I was thrilled to see an article in The Huffington Post telling me where to find gluten free ingredients…and was sorely disappointed when I realized that article is, essentially, a giant advertisement for Amazon. While there’s a time and a place for ordering from Amazon, I find the inflation and providers a bit ridiculous sometimes. I refuse to pay the (current price as of writing this on October 10th, 2014) $7.34 for King Arthur Gluten Free Chocolate Cake Mix through Amazon. I do not need cake mix that badly. Even though I want it. Cake = one of my many loves. I’m only kind of kidding.

Anyway, before this blog post turns into a passionate rant about how much I love dessert….

Here are some items that I’ve found are tricky to find, and some suggestions on how to nab them in the wild:

1. Tapioca flour

Difficulty: 3/10

This is a tricky one — Stop and Shop in New Paltz carries several brands of Bob’s Red Mill Gluten Free Flour, but not tapioca flour — a common flour in gluten free baking. You’ll have to go to Earthgoods (Main St) or New Paltz Health and Nutrition (catty-corner to Stop & Shop.)
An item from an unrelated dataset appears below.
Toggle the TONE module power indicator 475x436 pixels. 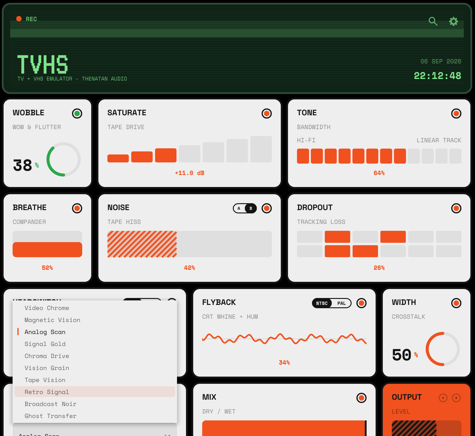[x=456, y=114]
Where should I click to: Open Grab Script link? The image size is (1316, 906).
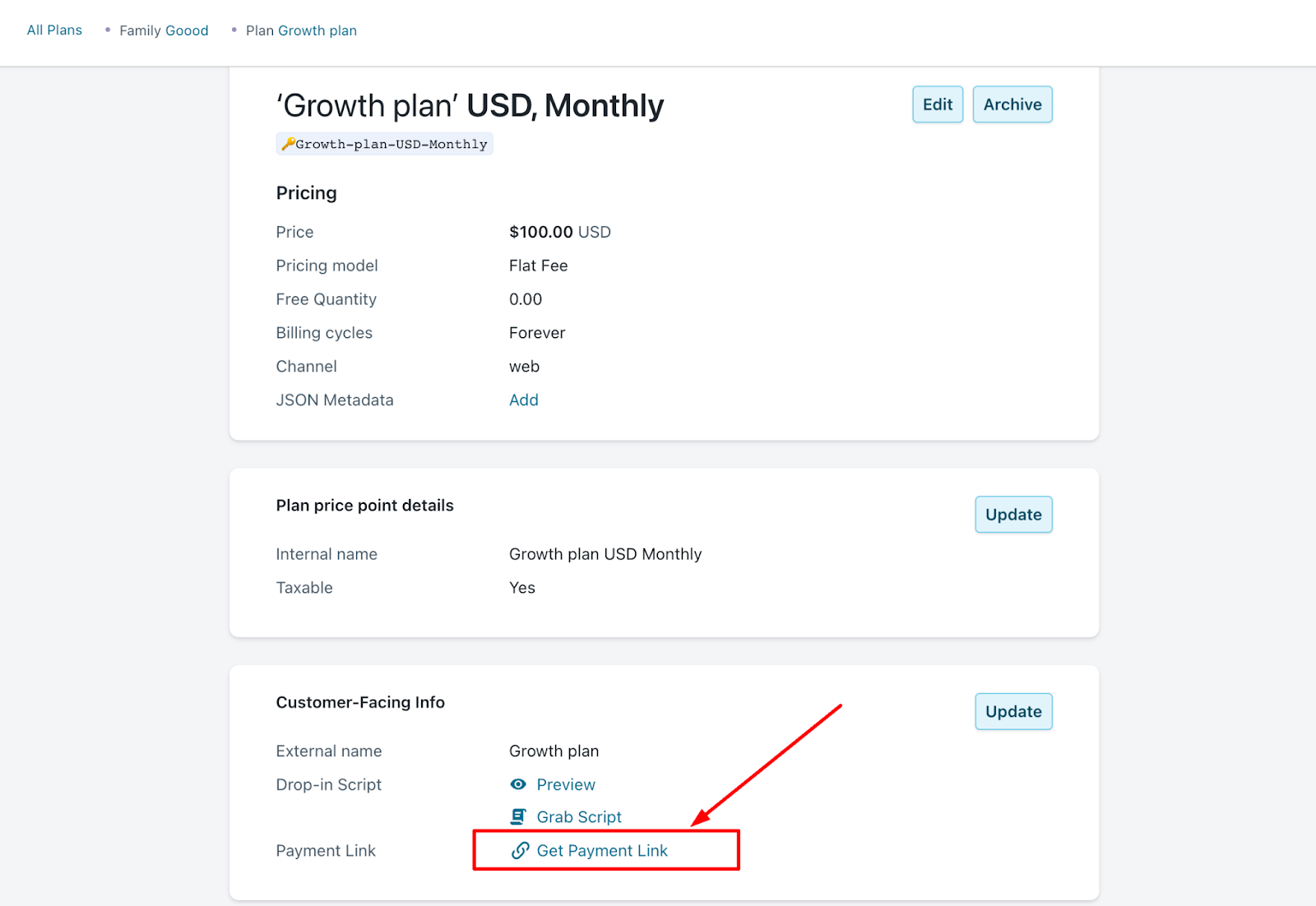tap(579, 817)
2. Gluten free pasta that doesn’t cost $$$

Difficulty: 5/10

I’m a college student at SUNY New Paltz. Spaghetti + marinara is kind of the cliche go-to dinner for me — but I need it on the cheap! What’s a money-scrimping, dollar-hoarding college student to do when the fancier gluten free pasta (Jovial, for instance) is too much for my budget?

This one’s not too hard — you just need to look in different places. Stop and Shop carries Barilla gluten free pasta — but stocked with their regular pasta. I never peruse the regular pasta aisle, so when I found this, I was pretty stoked. If you want to go even cheaper, ShopRite carries their store brand gluten free pasta (corn-based), and it’s just as tasty. And cheap. (This is also stocked with their regular pasta — if they don’t have it in stock, ask to speak to their nutritionist (most ShopRites have one!) to order food specifically for food allergies. Your mileage may vary — I’ve had experience with this in my hometown of Staten Island, although I have not met with the staff of the ShopRite in New Paltz.

3. Wide, rice noodles 

Difficulty: 7/10

I am obsessed with Thai food and while I could use thin rice noodles (Stop and Shop; New Paltz Health and Nutrition), I’m a purist. I needed to find the wide, thick noodles to make “Drunken Noodles with Chicken” from one of my new favorite cookbooks, “The How Can It Be Gluten-Free Cookbook.”I recommend the “Wide Rice Stick Noodle, 16 oz pack” found here from importfood.com. After soaking, the 3/8th inch noodles expand to about 1/2 inch, according to the directions. Ground shipping is (currently) $6.85 for oone pack and $8.85 for six packs…I’d say go for six and make pad thai for days.

If you’re feeling extra ambitious, you can make your own noodles using white rice flour and tapioca flour using this recipe.

There you have it! If you have any tips or comments on your personal hard-to-find gluten free goods and where to get them, please comment — we’d love to share them.

Cheers and happy gluten free cooking!